A new phishing campaign is targeting members of Financial Industry Regulatory Authority (FINRA), with emails purporting to be from FINRA officers. The goal is to obtain the members’ user names and passwords for Microsoft Office or SharePoint.
Hacking a network or a protected system is difficult, but attackers have a much easier time with real and valid login credentials. One way to obtain such private data is through data breaches, but a more conventional method involves a process named spearphishing.
In the case of the FINRA phishing attack, members of the organization are directly targeted with emails explicitly crafted for them, imitating the name of the domain by using “broker-finra.org”, which is not connected to FINRA.
“These emails have a source domain name ‘@broker-finra.org’ and request immediate attention to an attachment relating to your firm,” says the FINRA advisory. “In at least in some cases, the emails do not actually include the attachment, in which case they may be attempting to gain the recipient’s trust so that a follow-up email can be sent with an infected attachment or link, or a request for confidential firm information.”
Some of these phishing emails might contain an attachment that redirects people to a website where they are asked for Microsoft Office or SharePoint passwords. Many companies used numerous Office 365 services, and, with the right credentials, they can be used to get a foothold.
FINRA advises anyone who entered their password to change it immediately and notify the appropriate individuals in their firm.

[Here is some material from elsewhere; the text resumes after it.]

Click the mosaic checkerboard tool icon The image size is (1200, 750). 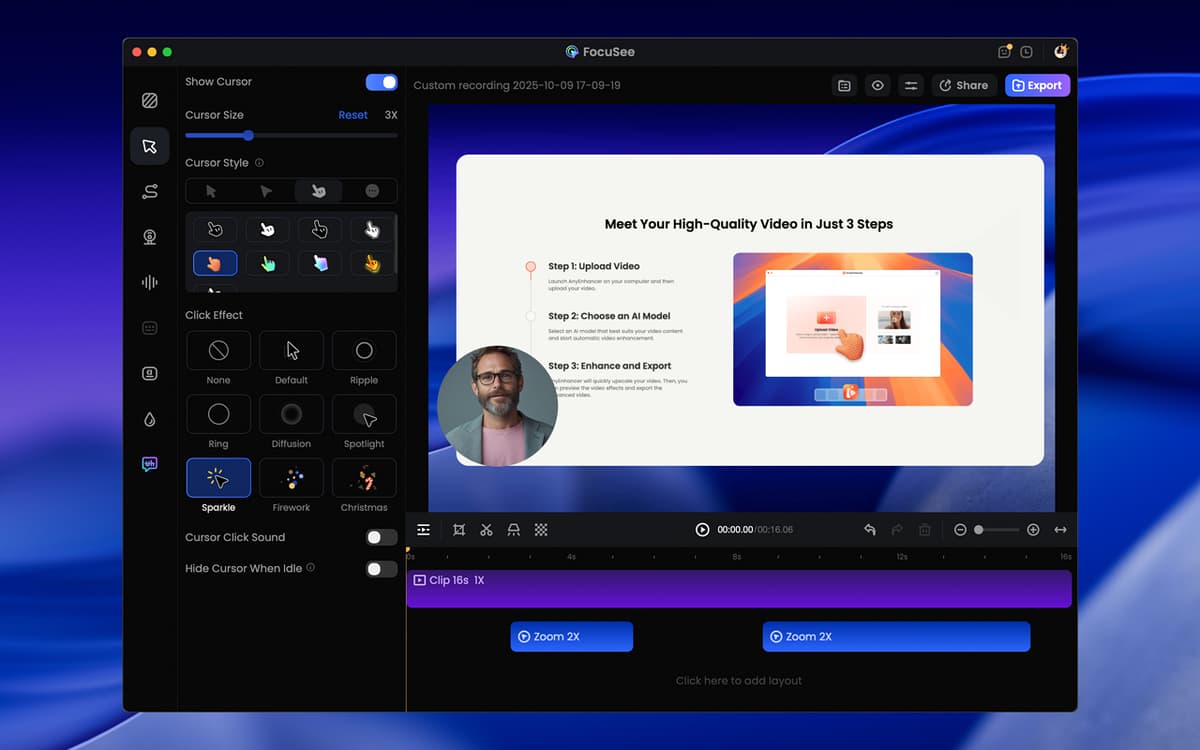coord(541,530)
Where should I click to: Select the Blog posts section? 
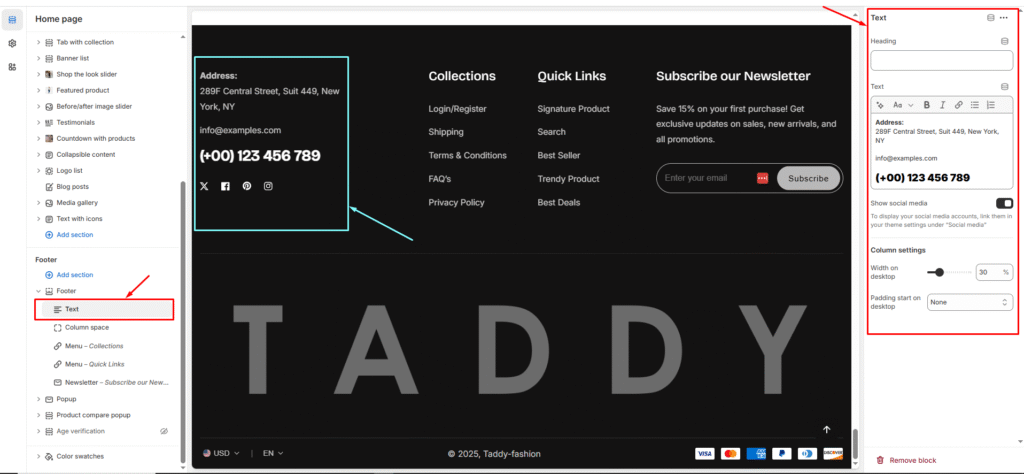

Employees should also pay attention to incoming emails, verify if they come from known contacts, and be wary of websites and other online resources that require them to submit user names and passwords usually reserved for their organizations.
Targeted phishing campaigns are more common than you might think. Just last week, Bitdefender identified a new phishing campaign directed at the Standard Bank of South Africa, with tens of thousands of emails sent in just one month.